Dysregulation of
glucagon secretion plays an important role in the pathogenesis of
type 2 diabetes (T2DM). However it hasn't been elucidated involvement of
glucagon dysregulation in pathophysiology of T2DM. Recently a new
glucagon sandwich
enzyme-linked
immunosorbent assay (ELISA) became available that can measure plasma
glucagon level with higher accuracy and simpler procedure than the conventional RIA method.

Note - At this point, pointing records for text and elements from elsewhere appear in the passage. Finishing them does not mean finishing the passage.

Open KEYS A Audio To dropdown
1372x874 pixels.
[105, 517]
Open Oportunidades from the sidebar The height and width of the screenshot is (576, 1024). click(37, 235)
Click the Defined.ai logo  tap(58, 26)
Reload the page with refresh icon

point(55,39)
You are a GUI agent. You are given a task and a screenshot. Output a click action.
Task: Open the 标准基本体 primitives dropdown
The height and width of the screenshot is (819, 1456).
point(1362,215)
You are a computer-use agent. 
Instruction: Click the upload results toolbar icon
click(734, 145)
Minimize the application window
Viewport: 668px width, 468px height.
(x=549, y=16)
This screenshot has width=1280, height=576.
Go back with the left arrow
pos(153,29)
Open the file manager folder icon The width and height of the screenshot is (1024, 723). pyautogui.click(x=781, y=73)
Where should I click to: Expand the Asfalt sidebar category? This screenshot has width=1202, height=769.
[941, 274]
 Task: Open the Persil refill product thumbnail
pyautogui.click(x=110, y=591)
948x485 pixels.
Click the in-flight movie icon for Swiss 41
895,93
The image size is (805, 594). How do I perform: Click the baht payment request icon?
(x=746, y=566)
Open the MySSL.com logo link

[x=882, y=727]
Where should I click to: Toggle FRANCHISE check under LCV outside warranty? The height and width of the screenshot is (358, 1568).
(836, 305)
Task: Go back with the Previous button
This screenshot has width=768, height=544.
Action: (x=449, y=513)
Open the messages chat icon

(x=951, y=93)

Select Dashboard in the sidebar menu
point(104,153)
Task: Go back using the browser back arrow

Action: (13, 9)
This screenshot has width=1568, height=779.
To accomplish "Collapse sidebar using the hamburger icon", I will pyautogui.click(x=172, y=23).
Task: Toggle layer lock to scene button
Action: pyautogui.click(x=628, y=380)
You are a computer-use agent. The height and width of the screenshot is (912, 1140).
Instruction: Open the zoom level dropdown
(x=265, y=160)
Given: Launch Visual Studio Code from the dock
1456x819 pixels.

We performed OGTT for adult subjects aged 20-69 years to define normal
glucose tolerance (NGT, n = 25), borderline
glucose intolerance (defined as pre-
diabetes mellitus: preDM, n = 15), or
diabetes mellitus (DM, n = 13), and we measured
glucagon levels with this new ELISA method at fasting and during OGTT. Plasma
glucose,
insulin,
glucagon and active
GLP-1 were also measured. This study took place in diabetes outpatient clinic in Kitasato University Hospital and an affiliated outpatient clinic. PreDM and DM exhibited higher fasting plasma
glucagon levels than NGT (34.4 ± 4.6 and 44.1 ± 5.0 vs. 20.6 ± 3.6 pg/mL), and statistical significance was observed between NGT and DM (p < 0.05). There was significant correlation between fasting
glucagon level and indexes of
insulin sensitivity. During OGTT,
glucagon levels were less suppressed in DM and preDM than in NGT, whereas no apparent relationship was observed between
glucagon and
GLP-1 secretion. Significant positive correlation was observed between
glucagon levels during OGTT and fasting TG. In conclusion, subjects with mild T2DM exhibited fasting hyperglucagonemia and insufficient suppression to oral
glucose load compared to NGT subjects.